There’s nothing on Dangerous as anti-female as Bad‘s “Dirty Diana,” but Jackson’s persona is much more assertively sexual than the accused victim in “Billie Jean.” He stalks and preens in “She Drives Me Wild.” “Give In to Me” flirts with something more disturbing as Jackson sings, “Don’t try to understand me/Just simply do the things I say” in a grittier, throaty voice while Slash’s guitar whips and soars behind him. Neither this slow-burn solo nor the Stones-derived riff on “Black or White” offers the catharsis of Eddie Van Halen’s blazing break on “Beat It,” but they demonstrate that what seemed like a stunning crossover fusion in 1982 has now become an established part of the pop vocabulary.
Less impressive are the ballads on Dangerous, where Jackson turns to more global concerns. He has always had a weakness for sappiness, and over the years his delivery has grown increasingly constricted on slower numbers. “Heal the World” is a Hallmark-card knockoff of “We Are the World,” while the grandiose “Will You Be There” never catches fire. “Keep the Faith,” with its power-of-positive-thinking message, is looser and sets off fireworks with a call-and-response gospel coda.
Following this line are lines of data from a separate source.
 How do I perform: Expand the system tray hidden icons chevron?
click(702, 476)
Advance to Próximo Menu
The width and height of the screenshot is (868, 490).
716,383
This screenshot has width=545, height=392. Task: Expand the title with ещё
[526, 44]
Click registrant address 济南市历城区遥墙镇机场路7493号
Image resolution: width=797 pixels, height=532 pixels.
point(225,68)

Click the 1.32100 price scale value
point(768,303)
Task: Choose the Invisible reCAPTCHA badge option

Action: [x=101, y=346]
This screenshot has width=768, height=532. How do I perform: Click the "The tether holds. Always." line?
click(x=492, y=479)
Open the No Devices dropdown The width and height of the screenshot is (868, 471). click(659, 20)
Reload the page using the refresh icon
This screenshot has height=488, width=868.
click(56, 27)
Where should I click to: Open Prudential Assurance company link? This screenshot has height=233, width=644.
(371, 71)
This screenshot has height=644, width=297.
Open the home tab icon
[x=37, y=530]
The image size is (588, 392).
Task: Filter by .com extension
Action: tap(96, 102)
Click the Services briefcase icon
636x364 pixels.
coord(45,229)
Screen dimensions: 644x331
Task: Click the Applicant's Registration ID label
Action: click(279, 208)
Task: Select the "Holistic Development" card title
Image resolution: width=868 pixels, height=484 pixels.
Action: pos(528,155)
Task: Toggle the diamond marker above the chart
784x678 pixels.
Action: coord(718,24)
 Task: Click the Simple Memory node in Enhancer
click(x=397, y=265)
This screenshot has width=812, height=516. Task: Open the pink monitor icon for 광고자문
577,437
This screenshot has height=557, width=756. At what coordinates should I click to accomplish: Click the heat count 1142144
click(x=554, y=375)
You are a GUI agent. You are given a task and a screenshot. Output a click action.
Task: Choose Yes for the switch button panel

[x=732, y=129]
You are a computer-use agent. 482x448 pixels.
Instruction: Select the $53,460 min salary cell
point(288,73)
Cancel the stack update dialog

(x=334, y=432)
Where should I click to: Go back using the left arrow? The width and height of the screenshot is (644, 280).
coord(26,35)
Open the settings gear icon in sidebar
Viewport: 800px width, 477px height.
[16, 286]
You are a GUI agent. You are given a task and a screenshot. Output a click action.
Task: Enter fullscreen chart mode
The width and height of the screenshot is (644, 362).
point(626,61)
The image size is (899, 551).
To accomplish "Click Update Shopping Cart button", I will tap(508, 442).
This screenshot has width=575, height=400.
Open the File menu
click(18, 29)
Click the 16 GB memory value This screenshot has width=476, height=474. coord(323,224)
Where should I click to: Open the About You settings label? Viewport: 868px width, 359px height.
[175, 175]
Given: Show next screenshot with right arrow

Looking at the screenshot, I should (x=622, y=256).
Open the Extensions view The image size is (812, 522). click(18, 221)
It’s easy to overlook, though, because it immediately follows “Will You Be There,” and both tracks feature the Andrae Crouch Singers; the sequencing of Dangerous often clusters similar songs in bunches when a more varied presentation would have been stronger.
“Jam,” the album’s opener, addresses. Jackson’s uneasy relationship to the world and reveals a canny self-awareness that carries the strongest message on Dangerous. “Jam” features a dense, swirling Riley track, propelled by horn samples and a subtle scratch effect, and includes a fleet rap by Riley favorite Heavy D. Though it initially sounds like a simple, funky dance vehicle, Jackson’s voice bites into each phrase with a desperation that urges us to look deeper. He is singing as “false prophets cry of doom” and exhorts us to “live each day like it’s the last.” The chorus declares that the miseries of the world “ain’t too much stuff” to stop us from jamming. To Jackson, who insists that he comes truly alive only onstage, the ability to “Jam” is the sole means to find “peace within myself,” and this hope rings more sincere than the childlike wishes found in the ballads.
At such moments, Dangerous rises to the impossible challenge set by Thriller, the commercial and artistic juggernaut that will always loom over Michael Jackson’s work. At his best, then and now, the dancer and the dance come together and reveal a man, no longer a man-child, confronting his well-publicized demons and achieving transcendence through performance. What got lost in the uproar over That Video is that, despite his offstage Peter Pan image, Michael Jackson’s finest song and dance is always sexually charged, tense, coiled — he is at his most gripping when he really is dangerous.